■ **Source document**
- - -
The Company's Investment Adviser is Aquila Capital Investmentgesellschaft mbH, authorised and regulated by the German Federal Financial Supervisory Authority.

FundRock Management Company (Guernsey) Limited (formerly Sanne Fund Management (Guernsey) Limited) acts as the Company's Alternative Investment Fund Manager for the purposes of Directive 2011/61/EU of the Alternative Investment Fund Managers Directive.

Apex Listed Companies Services (UK) Limited provides administrative and company secretarial services to the Company under the terms of an administration agreement between the Company and the Administrator.

2. BASIS OF PREPARATION
The condensed financial statements included in this Half-Yearly Report have been prepared in accordance with IAS 34 Interim Financial Reporting. The accounting policies, critical accounting judgements, estimates and assumptions are consistent and should be read in conjunction with the Company's latest annual audited financial statements for the period ended 31 December 2023. The financial statements for the year ended 31 December 2023 have been prepared in accordance with the UK-adopted International Accounting Standards in conformity with the requirements of the Companies Act 2006, as applicable to companies reporting under those standards. The financial statements have been prepared on the historical cost basis, except for the measurement of certain financial instruments at fair value through profit or loss.

The interim financial statements have also been prepared as far as is relevant and applicable to the Company in accordance with the Statement of Recommended Practice ("SORP") issued by the Association of Investment Companies ("AIC") in July 2022.

These condensed financial statements do not include all information and disclosures required in the annual financial statements and should be read in conjunction with the Company's annual financial statements of 31 December 2023. The audited annual accounts for the year ended 31 December 2023 have been delivered to Companies House. The audit report thereon was unmodified.

The functional currency of the Company is euros (EUR), as this is the currency of the primary economic environment in which the Company operates. Accordingly, the financial statements are presented in euros, rounded to the nearest thousand euros, unless otherwise stated.

Accounting for Subsidiary
The Company owns 100.0% of its subsidiary Tesseract Holdings Limited ("THL" or "HoldCo"), whose registered office and principal place of business is Leaf B, 20th Floor, Tower 42, Old Broad Street, London, England, EC2N 1HQ. The Company has acquired Renewable Energy Infrastructure Investments (the SPVs) through its investment in the HoldCo. The Company finances the HoldCo through a mix of loan investments and equity. The loan investment finance represents Shareholder loans (the "Shareholder loans" or "SHL") provided by the Company to HoldCo. The Company meets the definition of an investment entity as described by IFRS 10. Under IFRS 10, an investment entity is required to hold subsidiaries at fair value through profit or loss and therefore does not consolidate the subsidiary.

The HoldCo is an investment entity, and as described under IFRS 10, values its SPV investments at fair value through profit or loss. SPV investments are investments held at Holdco. Further details of the HoldCo and SPV structure and investment can be found in note 14.

Going Concern
The Directors have adopted the going concern basis in preparing the financial statements. Details of the Directorsʼ assessment of the going concern status of the Company, which considered the adequacy of the Companyʼs resources and the impact of risks and uncertainties, including the Company's continuation vote are provided in the Interim Management Report which can be found above.
- - -
■ **Data provided**
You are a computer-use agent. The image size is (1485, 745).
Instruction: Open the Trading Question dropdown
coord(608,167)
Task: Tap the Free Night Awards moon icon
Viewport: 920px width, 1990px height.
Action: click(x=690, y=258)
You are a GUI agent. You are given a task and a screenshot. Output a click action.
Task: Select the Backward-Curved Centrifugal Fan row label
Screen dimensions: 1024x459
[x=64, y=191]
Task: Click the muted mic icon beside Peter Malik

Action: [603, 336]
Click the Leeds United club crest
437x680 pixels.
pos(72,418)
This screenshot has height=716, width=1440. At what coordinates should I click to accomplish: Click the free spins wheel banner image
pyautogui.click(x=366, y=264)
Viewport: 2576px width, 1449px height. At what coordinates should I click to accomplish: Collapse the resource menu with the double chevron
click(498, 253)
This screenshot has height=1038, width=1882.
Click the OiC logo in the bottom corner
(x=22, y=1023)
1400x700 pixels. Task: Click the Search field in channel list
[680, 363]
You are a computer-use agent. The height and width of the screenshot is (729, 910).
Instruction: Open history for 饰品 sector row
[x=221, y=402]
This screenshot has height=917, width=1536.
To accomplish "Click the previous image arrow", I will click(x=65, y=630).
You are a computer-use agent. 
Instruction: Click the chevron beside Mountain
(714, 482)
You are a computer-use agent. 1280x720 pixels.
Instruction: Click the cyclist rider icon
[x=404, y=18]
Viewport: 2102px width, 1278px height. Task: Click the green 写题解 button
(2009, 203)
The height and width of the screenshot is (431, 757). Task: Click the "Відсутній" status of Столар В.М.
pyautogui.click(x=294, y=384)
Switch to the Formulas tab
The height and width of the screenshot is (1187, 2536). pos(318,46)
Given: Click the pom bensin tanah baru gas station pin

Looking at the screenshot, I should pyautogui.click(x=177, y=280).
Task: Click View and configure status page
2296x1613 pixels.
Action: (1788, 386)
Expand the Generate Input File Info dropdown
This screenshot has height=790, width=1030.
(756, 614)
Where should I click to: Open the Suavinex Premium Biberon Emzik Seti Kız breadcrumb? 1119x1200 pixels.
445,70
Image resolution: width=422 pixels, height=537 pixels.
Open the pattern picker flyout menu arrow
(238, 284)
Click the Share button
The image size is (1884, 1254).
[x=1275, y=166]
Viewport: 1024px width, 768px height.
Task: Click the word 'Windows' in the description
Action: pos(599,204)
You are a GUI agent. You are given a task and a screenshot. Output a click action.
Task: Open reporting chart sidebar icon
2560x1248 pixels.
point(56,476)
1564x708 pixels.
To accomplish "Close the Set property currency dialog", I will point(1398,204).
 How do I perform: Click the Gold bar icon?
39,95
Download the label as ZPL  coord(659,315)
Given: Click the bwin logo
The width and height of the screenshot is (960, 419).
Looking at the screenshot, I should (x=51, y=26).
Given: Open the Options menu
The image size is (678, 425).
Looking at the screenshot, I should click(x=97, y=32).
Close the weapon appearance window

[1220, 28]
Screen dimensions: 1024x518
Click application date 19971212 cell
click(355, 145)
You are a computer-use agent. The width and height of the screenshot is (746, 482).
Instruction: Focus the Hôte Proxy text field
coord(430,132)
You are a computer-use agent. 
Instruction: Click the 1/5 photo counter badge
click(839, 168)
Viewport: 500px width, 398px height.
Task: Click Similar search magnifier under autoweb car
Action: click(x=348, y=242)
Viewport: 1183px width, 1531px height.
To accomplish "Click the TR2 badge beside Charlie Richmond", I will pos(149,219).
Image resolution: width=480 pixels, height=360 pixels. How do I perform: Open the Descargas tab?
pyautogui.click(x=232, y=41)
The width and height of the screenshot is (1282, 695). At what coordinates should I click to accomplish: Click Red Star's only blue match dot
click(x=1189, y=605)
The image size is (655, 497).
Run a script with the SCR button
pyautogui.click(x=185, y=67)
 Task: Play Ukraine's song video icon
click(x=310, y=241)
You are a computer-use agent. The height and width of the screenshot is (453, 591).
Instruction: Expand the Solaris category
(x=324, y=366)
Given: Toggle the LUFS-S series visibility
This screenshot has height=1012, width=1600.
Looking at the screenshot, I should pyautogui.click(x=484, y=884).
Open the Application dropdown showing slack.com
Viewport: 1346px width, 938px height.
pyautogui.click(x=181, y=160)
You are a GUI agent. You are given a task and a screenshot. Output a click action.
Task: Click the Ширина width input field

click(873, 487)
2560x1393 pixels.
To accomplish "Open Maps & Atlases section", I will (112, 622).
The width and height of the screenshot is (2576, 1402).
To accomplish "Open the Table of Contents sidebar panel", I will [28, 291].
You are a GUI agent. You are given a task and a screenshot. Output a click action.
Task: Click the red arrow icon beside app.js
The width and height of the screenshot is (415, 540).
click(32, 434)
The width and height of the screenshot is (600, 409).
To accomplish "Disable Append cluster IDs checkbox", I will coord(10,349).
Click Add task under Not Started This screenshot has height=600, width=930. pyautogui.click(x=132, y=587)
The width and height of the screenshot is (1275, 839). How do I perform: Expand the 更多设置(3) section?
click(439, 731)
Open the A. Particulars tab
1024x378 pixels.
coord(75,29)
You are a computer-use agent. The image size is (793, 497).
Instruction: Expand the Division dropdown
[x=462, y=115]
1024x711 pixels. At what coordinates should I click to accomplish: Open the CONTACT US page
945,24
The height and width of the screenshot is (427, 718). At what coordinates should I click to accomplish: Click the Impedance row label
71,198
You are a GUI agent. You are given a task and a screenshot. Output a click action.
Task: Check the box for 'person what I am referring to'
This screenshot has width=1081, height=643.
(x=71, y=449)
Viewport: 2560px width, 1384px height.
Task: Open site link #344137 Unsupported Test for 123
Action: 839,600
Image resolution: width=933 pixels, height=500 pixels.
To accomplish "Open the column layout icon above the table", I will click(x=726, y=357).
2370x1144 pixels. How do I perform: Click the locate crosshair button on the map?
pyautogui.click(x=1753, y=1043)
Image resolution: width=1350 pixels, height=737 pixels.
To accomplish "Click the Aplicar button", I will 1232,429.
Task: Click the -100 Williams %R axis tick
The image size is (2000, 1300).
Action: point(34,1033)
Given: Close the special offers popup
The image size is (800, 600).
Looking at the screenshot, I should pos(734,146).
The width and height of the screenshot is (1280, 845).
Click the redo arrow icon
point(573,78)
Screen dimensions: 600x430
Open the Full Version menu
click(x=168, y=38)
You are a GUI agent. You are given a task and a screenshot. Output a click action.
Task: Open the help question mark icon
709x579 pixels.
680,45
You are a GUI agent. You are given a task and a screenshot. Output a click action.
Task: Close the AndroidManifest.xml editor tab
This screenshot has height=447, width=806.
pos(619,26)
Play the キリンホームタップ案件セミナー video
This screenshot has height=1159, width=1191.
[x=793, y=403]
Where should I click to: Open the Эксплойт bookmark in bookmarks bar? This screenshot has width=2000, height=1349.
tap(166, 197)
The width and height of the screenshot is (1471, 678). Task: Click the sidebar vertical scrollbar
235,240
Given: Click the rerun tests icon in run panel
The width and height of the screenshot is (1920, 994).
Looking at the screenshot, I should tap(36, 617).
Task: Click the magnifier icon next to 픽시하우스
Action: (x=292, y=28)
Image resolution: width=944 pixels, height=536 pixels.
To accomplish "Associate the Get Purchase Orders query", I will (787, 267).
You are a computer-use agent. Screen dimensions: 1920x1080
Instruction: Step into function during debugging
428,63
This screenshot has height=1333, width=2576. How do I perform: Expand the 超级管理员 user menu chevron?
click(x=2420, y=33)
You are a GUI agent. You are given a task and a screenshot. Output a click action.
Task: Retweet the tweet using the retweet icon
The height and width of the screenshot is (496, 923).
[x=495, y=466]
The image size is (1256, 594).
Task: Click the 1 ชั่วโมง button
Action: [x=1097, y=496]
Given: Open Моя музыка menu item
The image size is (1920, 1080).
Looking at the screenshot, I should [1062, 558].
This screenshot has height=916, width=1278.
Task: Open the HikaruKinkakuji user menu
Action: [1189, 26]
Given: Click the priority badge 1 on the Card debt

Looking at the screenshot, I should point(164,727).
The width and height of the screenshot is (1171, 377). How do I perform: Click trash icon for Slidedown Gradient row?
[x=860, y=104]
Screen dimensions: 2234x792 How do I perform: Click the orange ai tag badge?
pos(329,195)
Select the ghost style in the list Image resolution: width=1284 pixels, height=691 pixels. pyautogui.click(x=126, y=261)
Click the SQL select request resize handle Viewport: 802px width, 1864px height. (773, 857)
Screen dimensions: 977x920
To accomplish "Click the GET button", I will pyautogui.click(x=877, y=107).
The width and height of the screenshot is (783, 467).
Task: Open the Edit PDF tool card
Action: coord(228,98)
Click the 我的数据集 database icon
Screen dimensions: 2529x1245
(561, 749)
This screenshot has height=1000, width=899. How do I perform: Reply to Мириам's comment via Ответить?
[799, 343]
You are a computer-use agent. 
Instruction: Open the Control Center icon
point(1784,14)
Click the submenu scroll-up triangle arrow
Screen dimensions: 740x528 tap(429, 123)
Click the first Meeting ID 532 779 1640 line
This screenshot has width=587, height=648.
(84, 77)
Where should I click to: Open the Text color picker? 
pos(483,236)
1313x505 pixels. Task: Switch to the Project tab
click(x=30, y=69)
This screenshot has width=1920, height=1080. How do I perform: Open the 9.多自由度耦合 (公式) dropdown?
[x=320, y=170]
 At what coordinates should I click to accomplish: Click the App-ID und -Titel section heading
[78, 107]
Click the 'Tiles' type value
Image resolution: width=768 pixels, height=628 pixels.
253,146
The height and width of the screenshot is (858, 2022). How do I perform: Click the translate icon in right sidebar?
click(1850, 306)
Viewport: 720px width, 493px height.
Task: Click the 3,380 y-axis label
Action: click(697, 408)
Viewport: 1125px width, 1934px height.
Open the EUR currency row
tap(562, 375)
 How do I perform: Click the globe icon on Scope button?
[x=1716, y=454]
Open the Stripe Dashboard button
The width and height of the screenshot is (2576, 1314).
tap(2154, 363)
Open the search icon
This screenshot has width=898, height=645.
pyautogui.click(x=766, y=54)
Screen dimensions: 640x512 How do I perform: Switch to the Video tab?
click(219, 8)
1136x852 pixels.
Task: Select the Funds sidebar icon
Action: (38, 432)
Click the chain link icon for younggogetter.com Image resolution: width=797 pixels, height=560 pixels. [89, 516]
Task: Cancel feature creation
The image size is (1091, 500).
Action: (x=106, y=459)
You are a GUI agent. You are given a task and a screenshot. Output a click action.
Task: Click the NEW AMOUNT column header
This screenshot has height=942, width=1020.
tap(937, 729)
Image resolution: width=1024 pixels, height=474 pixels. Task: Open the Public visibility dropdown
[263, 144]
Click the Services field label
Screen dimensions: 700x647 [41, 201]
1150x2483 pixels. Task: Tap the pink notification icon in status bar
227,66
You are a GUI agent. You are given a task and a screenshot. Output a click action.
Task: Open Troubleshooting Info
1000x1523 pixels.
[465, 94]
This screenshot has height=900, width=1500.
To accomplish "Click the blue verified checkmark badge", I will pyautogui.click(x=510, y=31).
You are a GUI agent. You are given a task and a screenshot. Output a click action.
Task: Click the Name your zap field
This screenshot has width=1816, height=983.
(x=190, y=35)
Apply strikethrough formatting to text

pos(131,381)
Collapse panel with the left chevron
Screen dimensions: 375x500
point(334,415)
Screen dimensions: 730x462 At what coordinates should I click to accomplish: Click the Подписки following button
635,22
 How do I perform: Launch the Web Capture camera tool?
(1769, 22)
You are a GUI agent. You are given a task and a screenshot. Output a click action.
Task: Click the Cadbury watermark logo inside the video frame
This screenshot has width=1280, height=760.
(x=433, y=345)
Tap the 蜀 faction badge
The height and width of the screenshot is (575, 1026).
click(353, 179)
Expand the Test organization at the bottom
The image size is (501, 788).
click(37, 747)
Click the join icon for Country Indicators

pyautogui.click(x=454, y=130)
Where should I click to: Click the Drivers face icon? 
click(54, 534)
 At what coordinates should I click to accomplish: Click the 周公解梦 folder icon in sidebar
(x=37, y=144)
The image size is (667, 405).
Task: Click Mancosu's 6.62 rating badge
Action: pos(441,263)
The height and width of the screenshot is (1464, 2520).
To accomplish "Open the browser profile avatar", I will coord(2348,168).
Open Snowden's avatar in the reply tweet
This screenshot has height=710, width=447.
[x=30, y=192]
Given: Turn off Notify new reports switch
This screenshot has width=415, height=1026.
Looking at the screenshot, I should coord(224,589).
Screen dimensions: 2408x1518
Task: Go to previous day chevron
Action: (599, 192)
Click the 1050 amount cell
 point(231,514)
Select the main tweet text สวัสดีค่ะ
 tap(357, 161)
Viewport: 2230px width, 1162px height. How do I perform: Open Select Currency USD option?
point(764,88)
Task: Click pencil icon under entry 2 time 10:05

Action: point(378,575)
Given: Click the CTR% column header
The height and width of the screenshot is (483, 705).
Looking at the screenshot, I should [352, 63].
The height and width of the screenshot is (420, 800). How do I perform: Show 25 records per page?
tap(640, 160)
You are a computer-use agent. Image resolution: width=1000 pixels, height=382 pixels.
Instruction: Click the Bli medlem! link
- - -
■ **Task requirements**
1. Update the report excerpt by rewriting everything from "Apex Listed Companies" down to "and the Administrator.", with "Administrator" replaced by "Administration Agent".
2. Using the report excerpt, mark each statement yes or no, and quote the words that decide it.
(a) The Company owns all of Tesseract Holdings Limited.
(b) The financial statements are presented in US dollars.
(c) The audit report on the annual accounts for the year ended 31 December 2023 was modified.
3. The report excerpt names firms that act for the Company or are owned by it. List each of these firms with its role or relationship to the Company.

■ **Worked solutions**
1.
Apex Listed Companies Services (UK) Limited provides administrative and company secretarial services to the Company under the terms of an administration agreement between the Company and the Administration Agent.

2.
(a) Yes: "The Company owns 100.0% of its subsidiary Tesseract Holdings Limited"
(b) No: "the financial statements are presented in euros, rounded to the nearest thousand euros"
(c) No: "The audit report thereon was unmodified."

3.
- Aquila Capital Investmentgesellschaft mbH: Investment Adviser
- FundRock Management Company (Guernsey) Limited: Alternative Investment Fund Manager
- Apex Listed Companies Services (UK) Limited: provides administrative and company secretarial services
- Tesseract Holdings Limited: wholly owned subsidiary (the HoldCo)